The Cabin in the Woods Movie Review
Written by Daniel Benson
Released by Lionsgate
Directed by Drew Goddard
Written by Joss Whedon and Drew Goddard
2011, 105 minutes, Rated 15 (UK)
Richard Jenkins as Steve Hadley
Bradley Whitford as Richard Sitterson
Jesse Williams as Holden McCrea
Chris Hemsworth as Curt Vaughan
Fran Kranz as Marty Mikalski
Kristen Connolly as Dana Polk
Anna Hutchison as Jules Louden
Brian White as Alex Truman
Amy Acker as Wendy Lin
You have no idea how much I've been bursting to get the things in this review published. February 24th was the date of the press screening I attended and everyone was embargoed from even mentioning they'd seen the film until today. Some very cryptic Twitter conversations have gone on about “that thing we're not allowed to talk about”, only decipherable by those that were there.
But enough of that, it's time to talk about The Cabin in the Woods, the latest brainchild of Joss Whedon. Written by Whedon and director Drew Goddard, it tells the story of five friends that go for a weekend break in a remote cabin. In the woods. As both the poster and the trailer taunt you: If you think you know the story, think again.
The five friends are Dana (Kristen Connoly), Curt (Chris Hemsworth, minus his Thor hammer), Jules (Anna Hutchinson), Holden (Jesse Williams) and Marty (Fran Kranz). And what do friends do when they go away for weekends in remote cabins? They partay! They drink, they do drugs and they have lots of sex. These friends are no different, although it has to be said Marty does the lion's share of the drugs (and is one of the most consistently funny characters because of it).
During their first night of debauchery the group discovers the cabin's basement full of all kinds of antique artefacts, including a journal that once belonged to a young girl who suffered terrible abuse at the hands of her family. There's also an entry in Latin that one of the group reads aloud...

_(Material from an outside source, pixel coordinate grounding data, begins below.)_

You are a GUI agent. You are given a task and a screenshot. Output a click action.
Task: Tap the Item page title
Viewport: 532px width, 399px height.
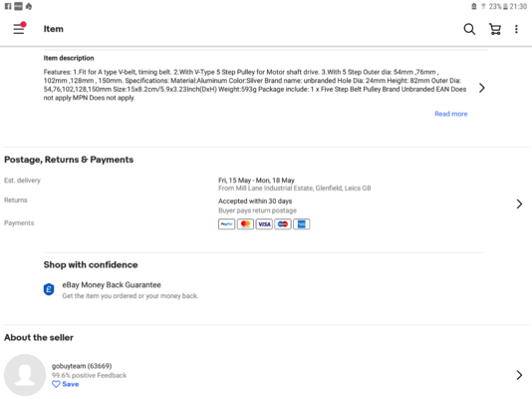click(x=53, y=29)
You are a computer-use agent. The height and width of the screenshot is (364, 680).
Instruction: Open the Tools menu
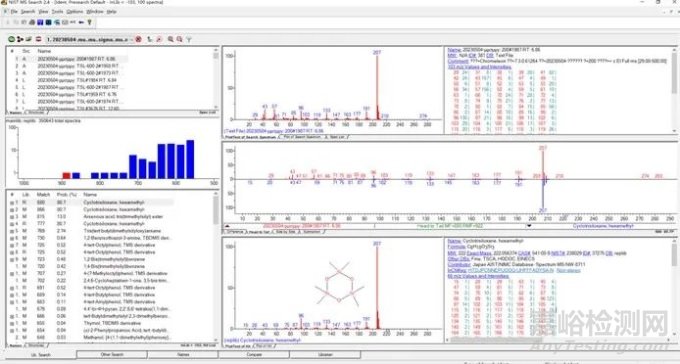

And that is as much of the plot as I'm going to talk about. To have the bigger picture of this film discussed would ruin it completely, so I urge you to see it with as little advance knowledge as possible. Let's just say that those who bemoan Hollywood's lack of originality will have an awful lot to be pleased about. The Cabin in the Woods really does deliver what it promises. It serves up countless horror movie set pieces that its audience will be wise to. Sometimes these scenes play out as expected, other times they're fiendishly twisted from what's anticipated.
Even the characters belie their apparent cookie-cutter outlines, and at the same time they make choices and act as horror movie characters should. Hemsworth and Williams bring the high-school sporting heroes while their impossibly slim girlfriends prance about in cut-off denim shorts. Marty is the waster of the group, a colossal pothead who imparts his often razor sharp wisdom on the rest of the group from behind clouds of smoke. Normally I'm totally unimpressed and very rarely warm to stoner humour in films, but Kranz channels Scooby Doo's Shaggy into a persona that is as sensitive and wise as it is hilarious.
So after being prevented from talking about The Cabin in the Woods and chomping at the bit to get it out, I'm now in a state where I don't want to say too much for fear of ruining it for anyone. Don't watch trailers and don't read reviews (if you got this far, don't read any more) before you see it. Go in fresh and oblivious and you will have the best mainstream horror experience in years. It really is that awesome.
The Cabin in the Woods opens in UK cinemas on Friday 13th April.